Hollerin' For Your Food

As a customer, I refuse to holler for my food. I do not like standing far back in a line and having someone wave at me from across the room and ask me what I want on my sandwich. Okay, maybe I exaggerate a bit, but not that much, really.

Chipotle. The drill is: You stand in line until you get to the front and Employee #1 asks you what you want. Employee #1 also does Step 1 of the prep for your order, either slapping a tortilla onto a piece of foil or grabbing the Bol, then putting rice or whatever in the vessel, and sliding it aside to Employee #2. Then Employee #1 asks the next person what they want, etc.

You step to the left, and Employee #2 asks what kind of meat you want, then slides your item to Employee #3. Employee #3 asks you what toppings you want, then slides your item to Employee #4, who wraps it up or otherwise prepares it for delivery to you, then slides it into a line for the people at the register(s) to take care of payment.

This sounds like a decent plan, a well-oiled machine, and in a perfect world, or at least not during the lunch or dinner rush, it just might work. But during the lunch or dinner rush, this is a bottleneck waiting to happen. You see, #1 takes your order and slides it to #2, etc. But since they are little non-thinking machines, they crank through those babies faster than the poor guys on the register can ring them up, so a back-log is created. Understandably so.
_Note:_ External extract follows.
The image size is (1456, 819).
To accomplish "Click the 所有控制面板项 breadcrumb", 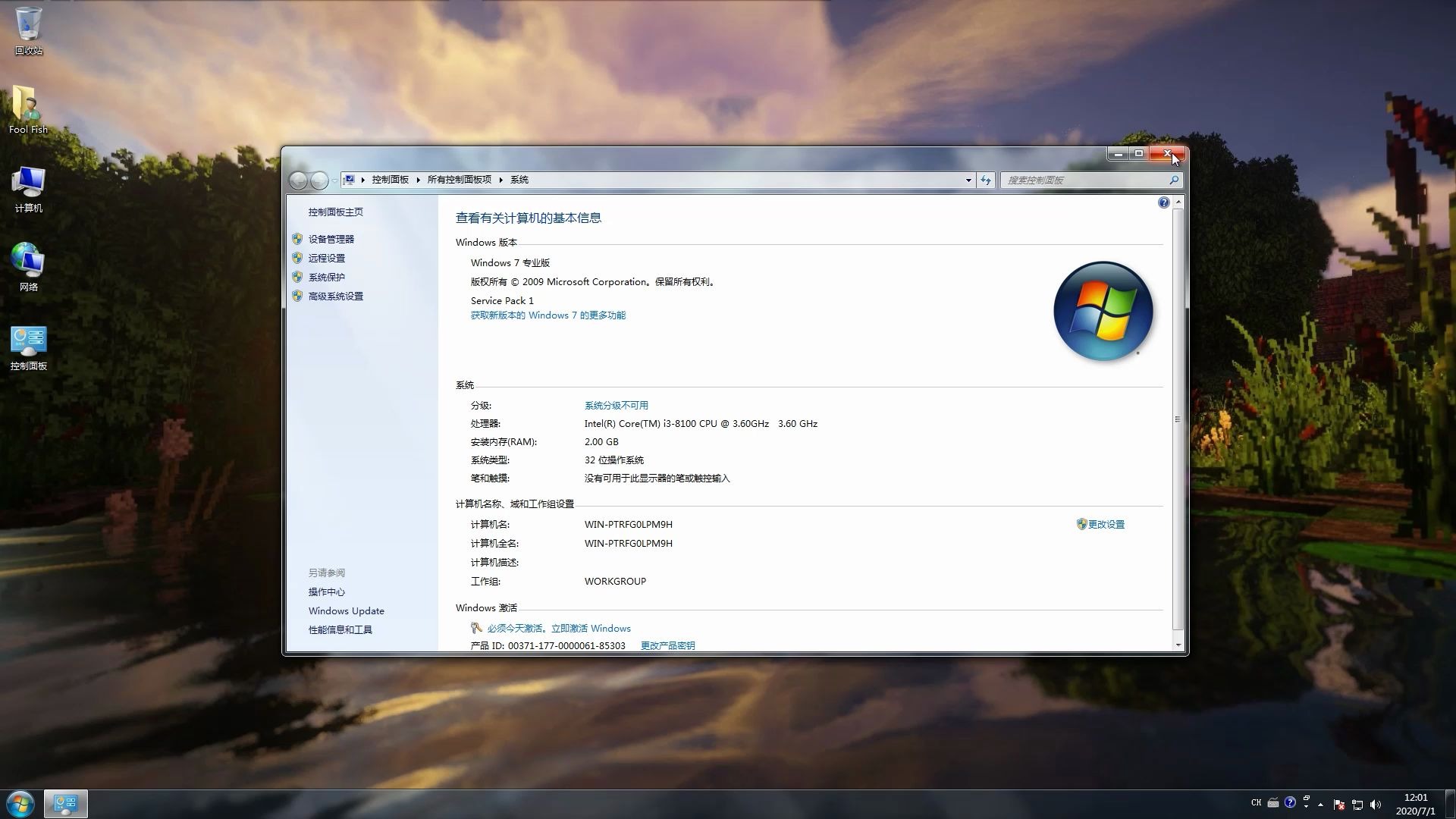I will pyautogui.click(x=459, y=180).

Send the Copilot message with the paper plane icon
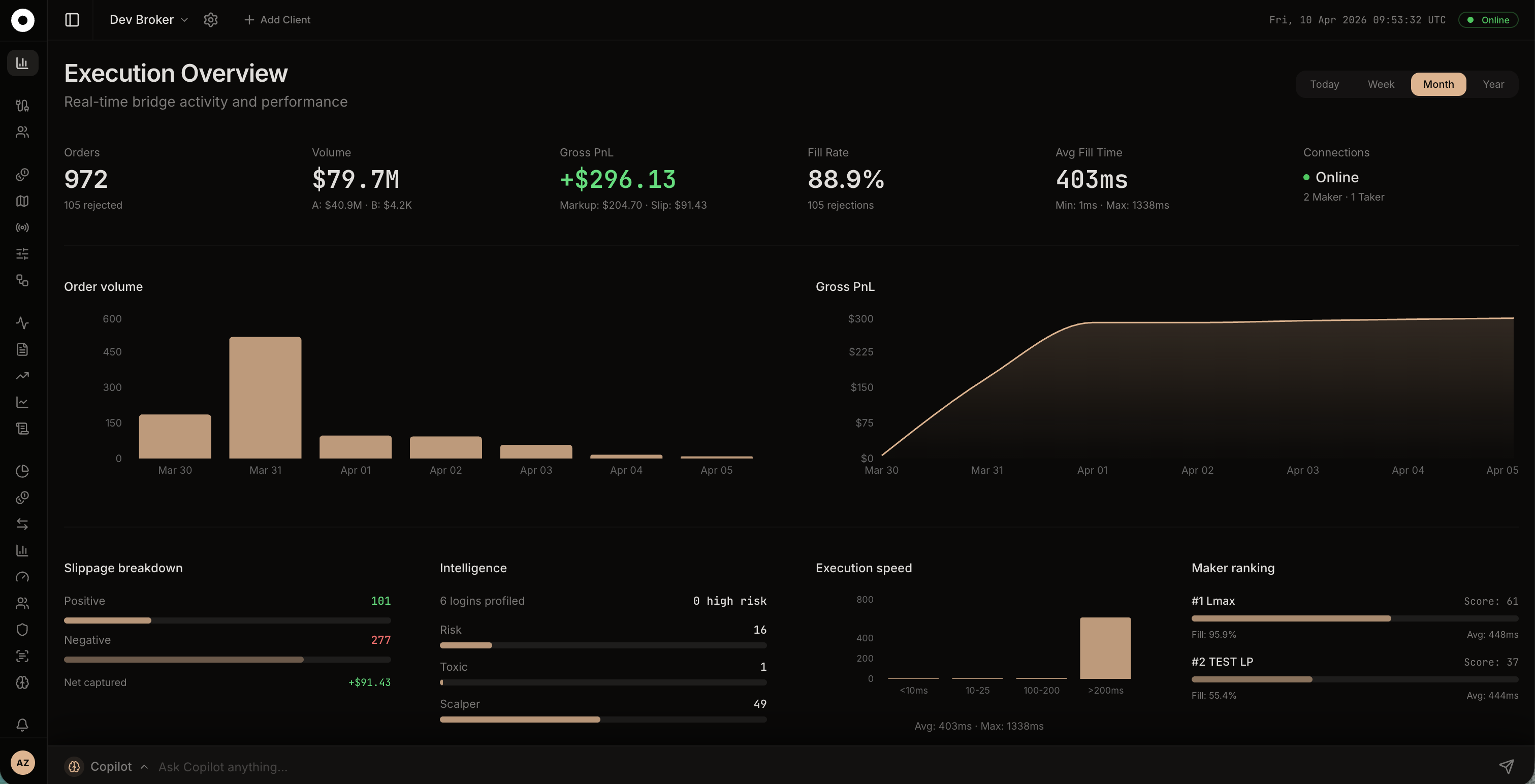(x=1508, y=766)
This is not a problem.

What is a problem is #2, 3 & 4 do not stop their automation. They insist on taking care of you, even when they are so far away from you (due to the slew of people waiting to pay) that they yell over to you, waving their arms to get your attention, and try to finish your item so it can get in line with the rest of them and wait for payment.

Unfortunately, this is not a customer-friendly arrangement. Why, just last week, someone got out of line (3 or 4 people behind me) to answer the waving-arm person about her toppings, and then she felt that since her order was complete, it was her right to butt in at the front of the line and pay immediately, ahead of the rest of us who were waiting our turns. She caused much disgruntlement, and happily (for me) she had to wait until her sandwich made it to the front before she could pay (oh, do I sound bitter?)
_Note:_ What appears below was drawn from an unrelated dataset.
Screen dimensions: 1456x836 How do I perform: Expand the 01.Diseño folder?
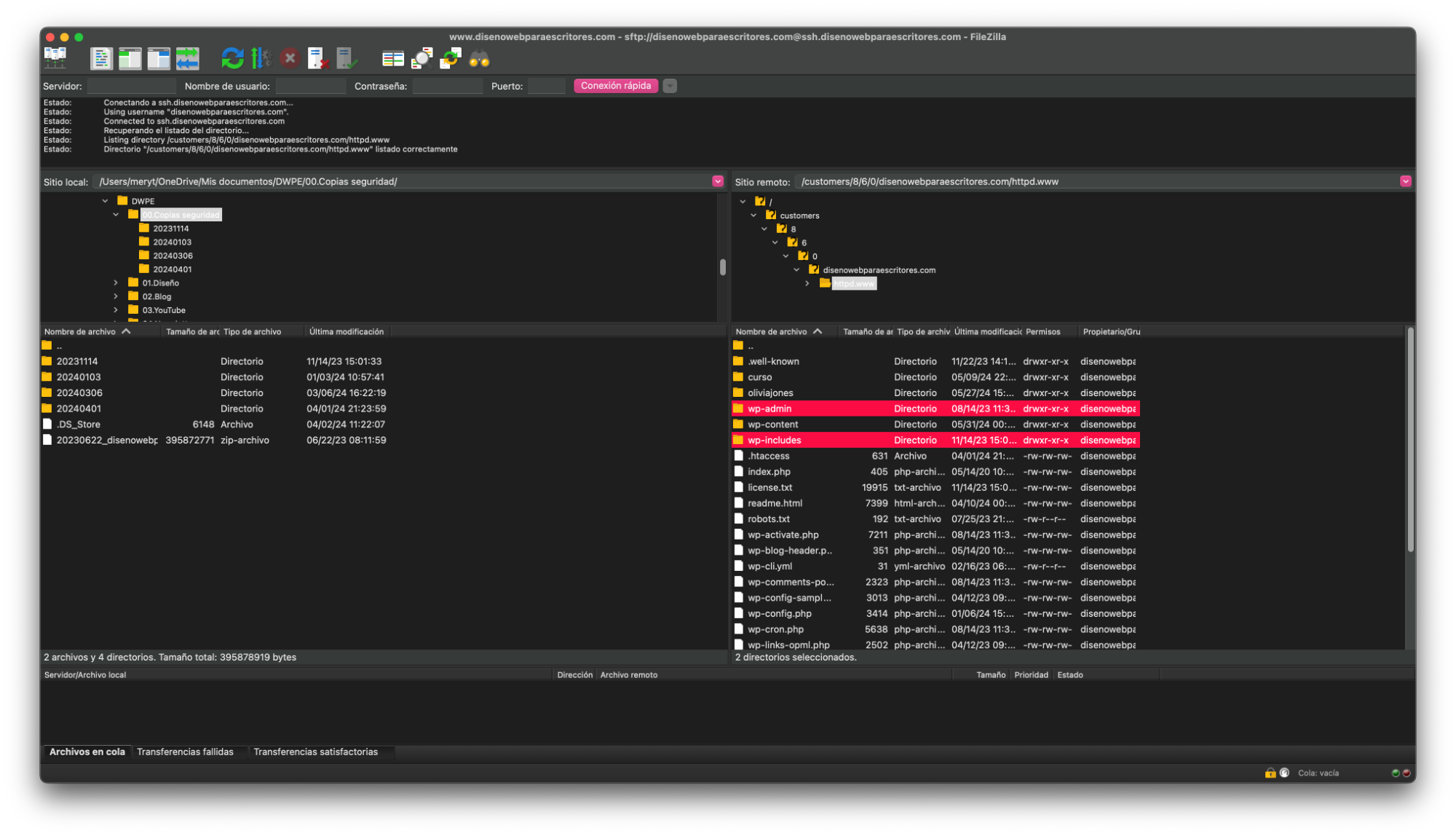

My point is, no matter how many of these orders they stack up, the line cannot move any faster than the guy can take the money from people. So why, why, why, do they insist on hollering at me to shout out what I want for my toppings? I actually have begun to refuse to do so. I wait until I get in front of them, then tell them what I'd like. And you know what? No one is held up, since there are still enough people in front of me who have not paid that no one is going anywhere, anyway. I find this plan so much more civilized.
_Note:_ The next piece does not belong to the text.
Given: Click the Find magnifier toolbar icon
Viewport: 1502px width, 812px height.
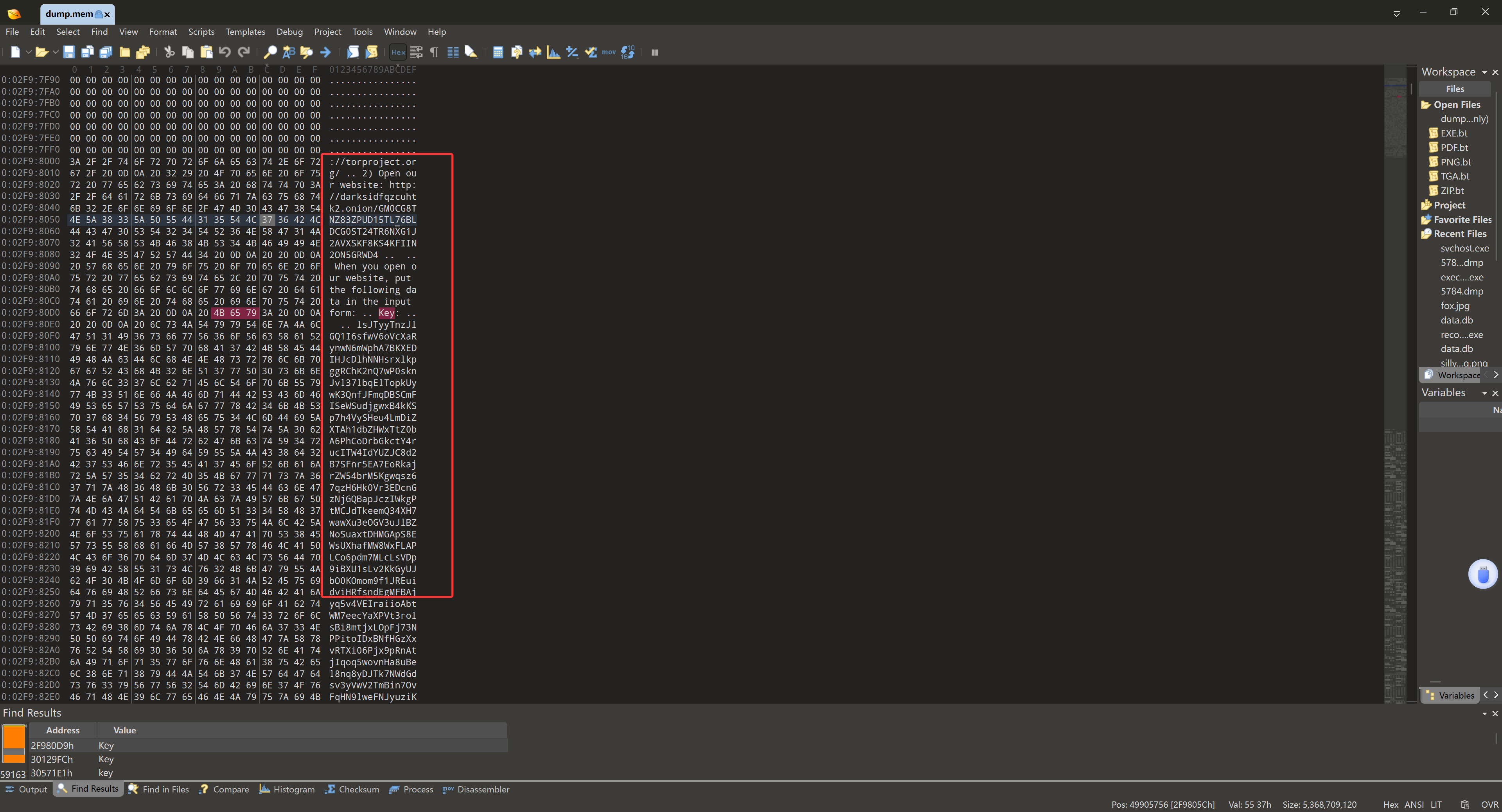Looking at the screenshot, I should (x=270, y=52).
Okay, that's Chipotle. Today I went to Subway. Same thing. The woman in front of me was hollerin' to person #3 what she wanted on her sandwich, then #3 looked to me to ask what I wanted, but I refused to yell past 4 other people, so I held up my forefinger in a "just a minute" motion, and she got pissed off, so #3 slid my sandwich aside and yelled at the guy behind me to ask what he wanted on his sandwich. Fortunately, he was with me, so he refused to holler, too. ;-) Compound this adventure with the knowledge that none of the #s 1-3 speak English, and it gets even more exciting. Try asking for "any cheese besides American" and you'll get a blank stare. Ask for "just a little" of something and they look to each other for translation. If I have to deal with non-English-speaking workers, I refuse to do it while yelling past 3 or 4 other people. Even after I'd had my sandwich built and packed for me, I still had to wait for the cashier to take care of several people in front of me before he got to mine.

So what's the deal here? Are these people just super-efficient, and they get points for not being the reason for the backlog? Is Customer Service not an issue in whatever country they left? Or is this a training issue with the various fast-food establishments that they feel "fast" is better than making the customer feel like they are important. Or am I still deluding myself into thinking anyone still cares about good customer service any more?

I mean, it's bad enough that I am eating fast food, but I actually get better service at a place like McDonald's or Burger King, or really anywhere that the people actually talk to you first. Yeah, sure, you are still a number to them as far as order fulfillment, but at least you do not feel like they are throwing your food at you. And they do not yell at you, or make you holler for your food, either.

Maybe that's why I eat in the cafeteria so much these days. True, the food can be unappealing at times, or totally boring (how many salads can one eat in a week?), but if I am in a food line, the server asks me, to my face, what I'd like, and actually treats me like a person, not a number. There's something to be said for that.